How we taste with our eyes

Some people might scoff at the concept of “presentation” when it comes to food. But the fact is, looks matter. Even the color of the plate or cup can change how our brain registers the taste of the food. And a new study from researchers at the Polytechnic University of Valencia and Oxford University further proves this phenomenon.

Scientists gave 57 participants hot chocolate in four different colored mugs: white, cream, red and orange with a white interior. The hot chocolate was exactly the same in all four mugs, but all of the subjects reported that the chocolate in the orange and cream mugs was tastier.

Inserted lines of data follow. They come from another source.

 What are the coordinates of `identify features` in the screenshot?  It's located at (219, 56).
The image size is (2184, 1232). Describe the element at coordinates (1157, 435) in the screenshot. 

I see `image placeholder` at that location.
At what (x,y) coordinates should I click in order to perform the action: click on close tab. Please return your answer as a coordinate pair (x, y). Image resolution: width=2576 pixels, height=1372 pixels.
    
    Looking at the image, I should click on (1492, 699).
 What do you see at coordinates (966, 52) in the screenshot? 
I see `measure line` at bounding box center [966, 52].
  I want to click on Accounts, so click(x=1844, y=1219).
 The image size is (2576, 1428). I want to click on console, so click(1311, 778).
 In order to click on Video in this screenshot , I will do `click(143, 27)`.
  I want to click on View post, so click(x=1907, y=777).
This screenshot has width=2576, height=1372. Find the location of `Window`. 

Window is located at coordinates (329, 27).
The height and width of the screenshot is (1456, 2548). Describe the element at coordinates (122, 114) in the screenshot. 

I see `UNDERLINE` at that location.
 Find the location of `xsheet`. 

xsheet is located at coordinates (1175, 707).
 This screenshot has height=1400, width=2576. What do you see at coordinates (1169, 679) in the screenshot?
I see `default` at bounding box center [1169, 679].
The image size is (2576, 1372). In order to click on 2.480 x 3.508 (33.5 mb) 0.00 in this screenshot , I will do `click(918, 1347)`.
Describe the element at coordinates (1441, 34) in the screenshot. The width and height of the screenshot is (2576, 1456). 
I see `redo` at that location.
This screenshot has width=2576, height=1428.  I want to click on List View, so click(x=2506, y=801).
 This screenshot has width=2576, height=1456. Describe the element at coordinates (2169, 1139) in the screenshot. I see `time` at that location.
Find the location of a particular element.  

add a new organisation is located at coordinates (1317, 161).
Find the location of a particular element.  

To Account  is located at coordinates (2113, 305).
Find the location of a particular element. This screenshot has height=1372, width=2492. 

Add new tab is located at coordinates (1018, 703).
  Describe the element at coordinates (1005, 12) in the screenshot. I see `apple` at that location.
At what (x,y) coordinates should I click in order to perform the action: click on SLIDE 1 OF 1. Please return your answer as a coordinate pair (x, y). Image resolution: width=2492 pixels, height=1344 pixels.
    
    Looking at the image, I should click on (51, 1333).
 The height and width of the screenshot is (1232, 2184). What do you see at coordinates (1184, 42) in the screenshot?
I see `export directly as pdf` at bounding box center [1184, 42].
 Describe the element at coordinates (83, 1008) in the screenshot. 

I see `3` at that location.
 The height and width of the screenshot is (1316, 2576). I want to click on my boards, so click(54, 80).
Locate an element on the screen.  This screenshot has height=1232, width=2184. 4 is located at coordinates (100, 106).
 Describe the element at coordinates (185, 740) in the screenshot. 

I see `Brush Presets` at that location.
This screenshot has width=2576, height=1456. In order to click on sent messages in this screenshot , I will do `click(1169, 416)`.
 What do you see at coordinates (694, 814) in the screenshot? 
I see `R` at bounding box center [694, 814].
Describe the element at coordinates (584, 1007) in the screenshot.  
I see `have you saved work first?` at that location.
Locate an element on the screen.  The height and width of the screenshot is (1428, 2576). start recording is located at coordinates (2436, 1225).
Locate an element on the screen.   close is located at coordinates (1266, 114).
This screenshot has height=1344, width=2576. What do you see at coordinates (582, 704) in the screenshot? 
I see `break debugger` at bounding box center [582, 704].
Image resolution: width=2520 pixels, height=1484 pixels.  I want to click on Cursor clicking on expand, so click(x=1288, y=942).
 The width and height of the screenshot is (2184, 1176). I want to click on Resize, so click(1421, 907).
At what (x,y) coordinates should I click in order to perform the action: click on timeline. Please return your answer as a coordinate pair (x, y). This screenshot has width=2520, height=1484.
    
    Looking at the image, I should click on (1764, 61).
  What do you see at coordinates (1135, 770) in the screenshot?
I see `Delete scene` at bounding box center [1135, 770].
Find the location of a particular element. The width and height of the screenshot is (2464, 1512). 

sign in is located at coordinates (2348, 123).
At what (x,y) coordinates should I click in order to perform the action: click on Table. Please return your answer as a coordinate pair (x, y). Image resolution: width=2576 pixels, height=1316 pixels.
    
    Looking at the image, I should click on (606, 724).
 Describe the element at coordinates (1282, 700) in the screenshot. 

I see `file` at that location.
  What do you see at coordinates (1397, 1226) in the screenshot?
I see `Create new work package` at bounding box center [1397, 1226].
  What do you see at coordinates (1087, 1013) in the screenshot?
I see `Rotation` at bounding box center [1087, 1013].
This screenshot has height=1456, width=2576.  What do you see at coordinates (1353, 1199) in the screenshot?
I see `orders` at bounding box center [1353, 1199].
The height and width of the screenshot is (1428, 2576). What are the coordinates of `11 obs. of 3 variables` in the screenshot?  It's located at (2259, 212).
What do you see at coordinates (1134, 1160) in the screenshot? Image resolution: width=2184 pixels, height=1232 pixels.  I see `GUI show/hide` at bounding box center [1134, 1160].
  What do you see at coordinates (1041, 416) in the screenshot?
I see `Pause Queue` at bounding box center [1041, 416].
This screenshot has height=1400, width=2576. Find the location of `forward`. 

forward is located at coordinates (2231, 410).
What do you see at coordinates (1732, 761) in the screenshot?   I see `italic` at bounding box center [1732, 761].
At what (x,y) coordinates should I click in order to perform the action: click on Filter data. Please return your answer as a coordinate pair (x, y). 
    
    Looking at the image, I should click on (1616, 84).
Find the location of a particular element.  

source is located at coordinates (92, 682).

This effect isn’t rare for both food and container – coffee in brown mugs is said to be richer and more aromatic, spicy food that is actually red is perceived to be hotter, etc. – bit it isn’t well understood. That’s because there are no hard and fast rules about how this interaction works between brain and taste buds. There are a million variations between the plate/cup/container and the kind of food itself.

Betina Piqueras-Fiszman is one of the authors of the study:

The color of the recipient where you serve food and drinks can enhance some of its attributes, like flavor and aroma. There’s no fix rule to tell which color enhances what food. This varies depending on the type of food but the truth is that the effect is there. Companies should pay more attention to the recipient because it has a a lot more potential than what you imagine.

Now if only we could find what color will get kids to eat their vegetables.